In this little port, house accommodation does not include a supply of water, nor a system of drainage. Out of all the houses, all day long, come people with cans and pails to carry water from three wells, and out of nearly all the houses, all day long, people throw all their slops and refuse upon the nearest ash-midden. A small line of drain has indeed, been laid down in one part of the town, but it does not answer the purpose of proper sewerage. Busy, intelligent, and enterprising as they are, the residents have not taken time, apparently, to consider that the water would come to them if properly managed, and the sewage and slops depart from them also, if properly conducted; or, if they have looked at the matter, they have not been able to surmount the difficulty the question presented to them.
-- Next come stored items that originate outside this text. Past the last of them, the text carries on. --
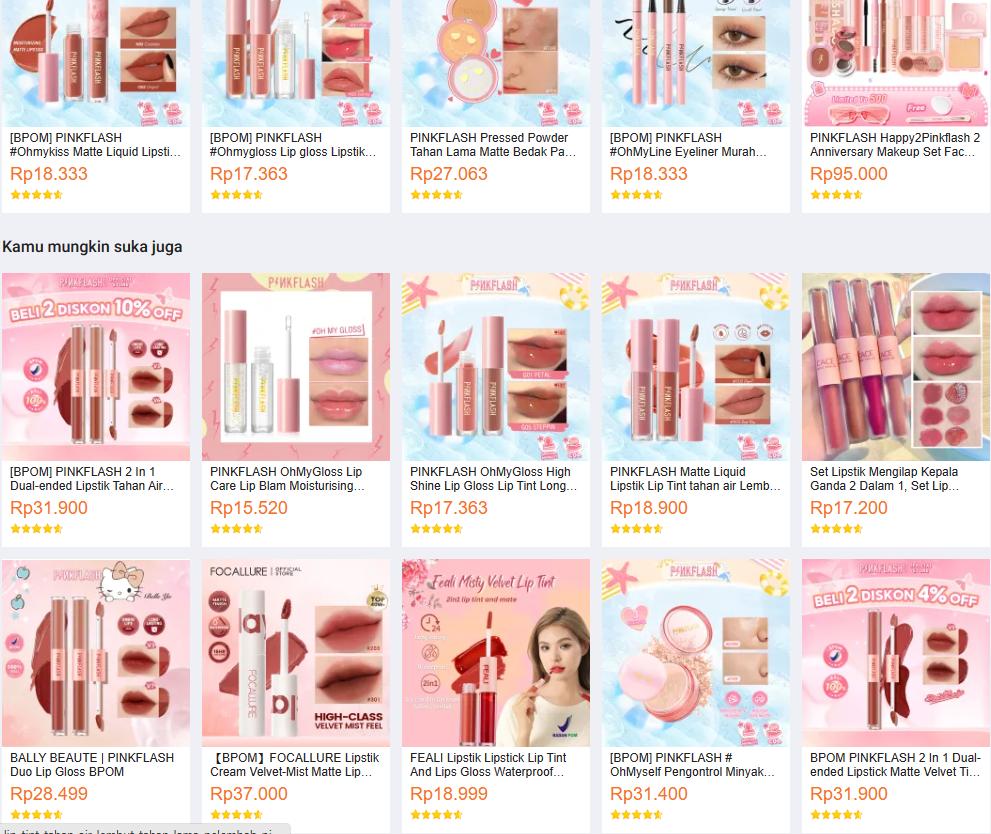The height and width of the screenshot is (834, 991).
Task: Open the 2 In 1 Dual-ended Lipstik Beli 2 Diskon 10% image
Action: point(95,366)
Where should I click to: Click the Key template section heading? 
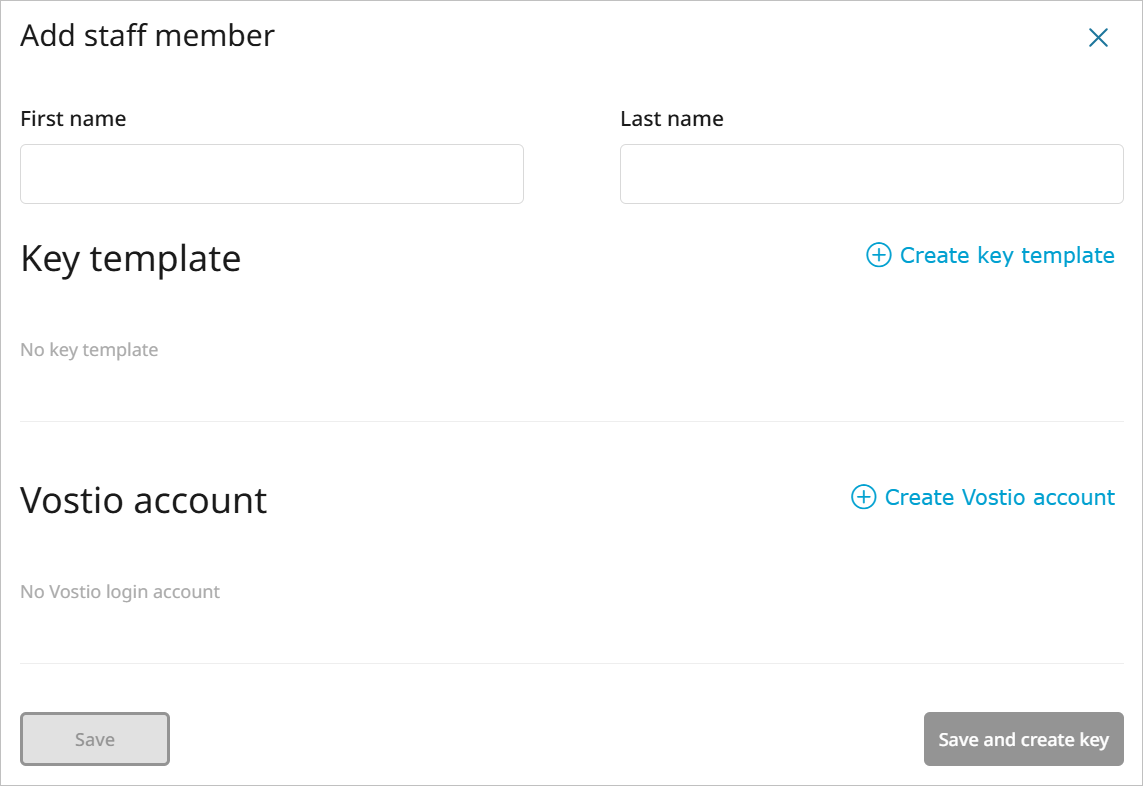(130, 258)
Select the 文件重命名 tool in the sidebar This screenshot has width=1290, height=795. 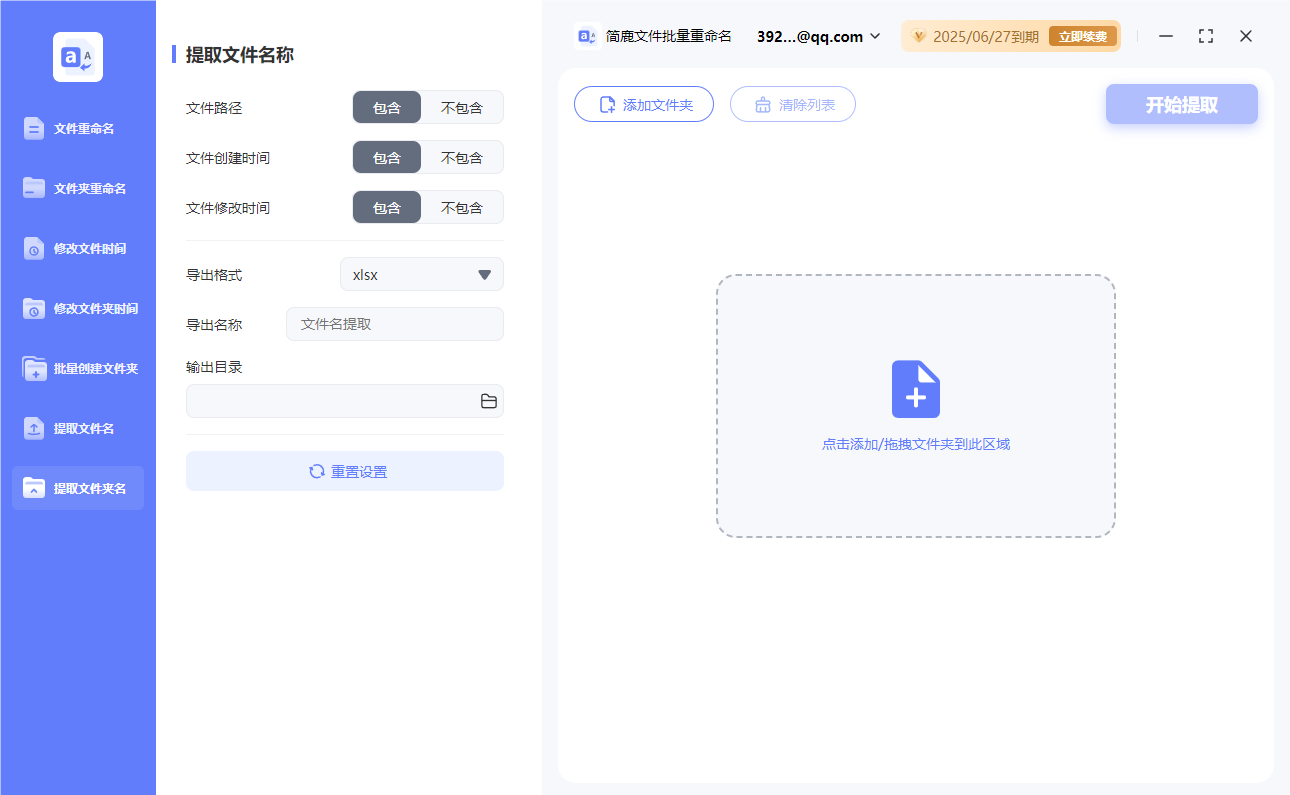point(77,128)
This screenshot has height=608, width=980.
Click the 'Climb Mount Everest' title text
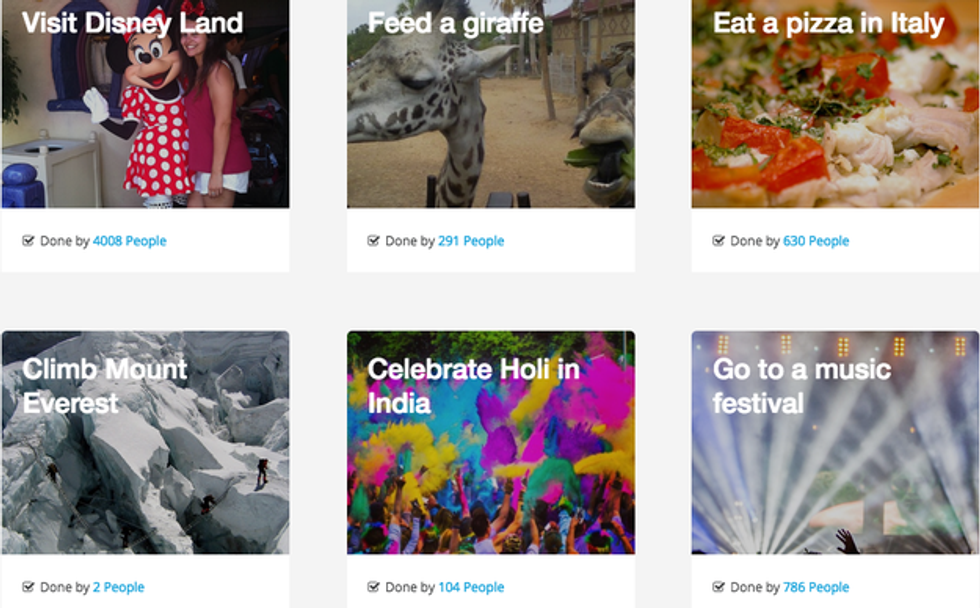click(105, 386)
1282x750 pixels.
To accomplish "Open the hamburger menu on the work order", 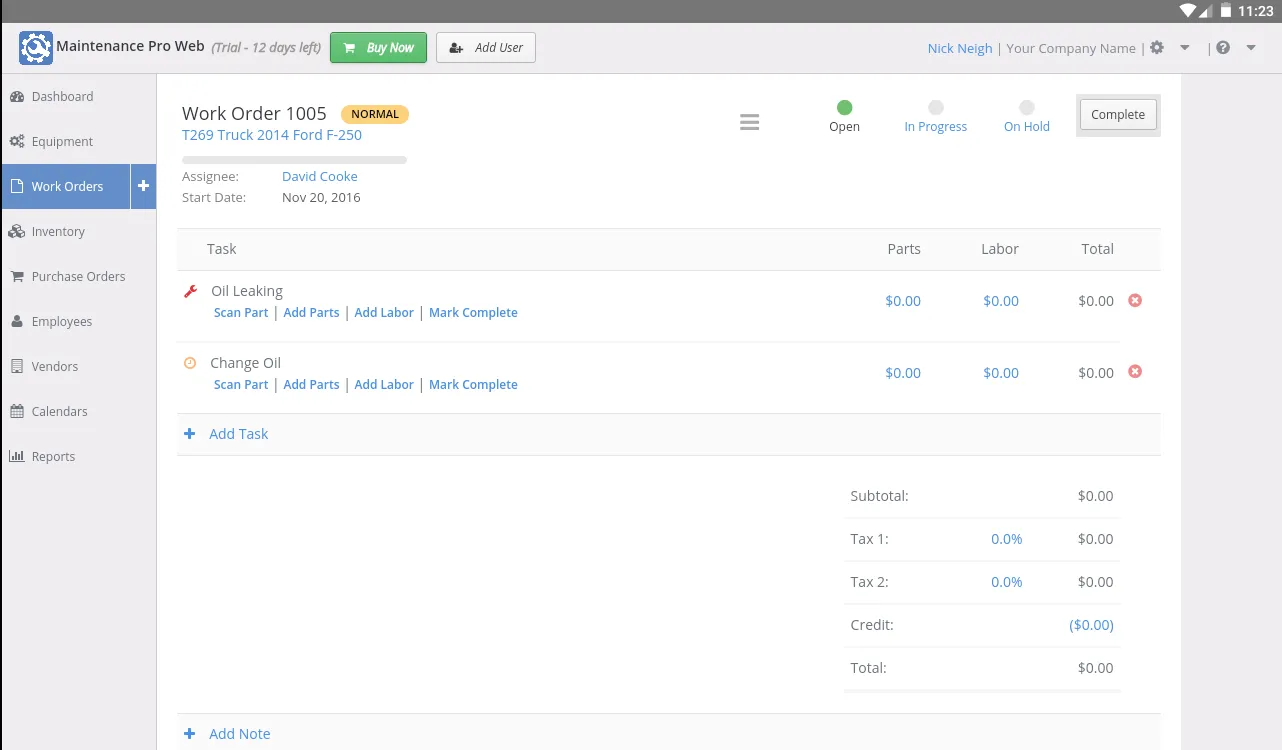I will [749, 121].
However, the outbreaks of fever made it apparent that the Rural Sanitary Authority of the union to which Amble belongs that a system of sewerage is imperatively required, and this is shortly to be laid down.


The formation of the harbour has left in the rear of it a low-lying brack, formerly covered by the tide. The present proprietor proposes to till up this piece of land claimed from the ocean to a suitable level for building purposes, and to cover it with trees. Towards this end all the ballast brought home by the ships that take coal away is discharged upon it, and is gradually rising high and dry above the shore. Already thirty-two ships belong to the little port, three of which were built in Amble. Twenty-one of them are of Sunderland workmanship, and one of Prussian building. These figures, however, give no idea of the coming and going, the tugging in and out of gallant ships, as the vessels from foreign parts visiting the harbour are much more numerous. In Liverpool, only two centuries ago, the largest vessel belonging to its merchants was only 40 tons burden. In this little Victorian port, now so rapidly rising out of the waters, the largest ship is 714 tons burden; and the smallest, the Sea-flower, is 155 tons burden.
As Amble is not on the road to any other place, there is but very little wheeled traffic in it. The streets are comparatively quiet, owing to the absence of carriages, wagons, and omnibuses. Accidents are rare on the land, but, on the other hand, the sea furnishes its quota, and instead of street causalities, there are fishermen dying because they have been swept overboard and hurt, and sailors sick unto death brought into' the little hospital. This institution, bye the bye, is but a small house in the Wynd, and might be considerably improved by a better situation, which opinion will be doubtless shared by this occupiers of two or three bright little villa residences with gay flower-gardens in this same Wynd, and as well by the tenants of the adjoining cottages.
From the windows of such of the rows of houses as face the north are superb views of the wide open country, with Warkworth Castle standing up like a sentinel in the middle of it, and with the placid Coquet winding about through the meadows in it. From the windows of many of the other houses are splendid views of the North Sea, with Coquet Island, with its lighthouse glittering upon it like a great jewel, and black and white ships silently and dimly appearing and disappearing all day long in the horizon.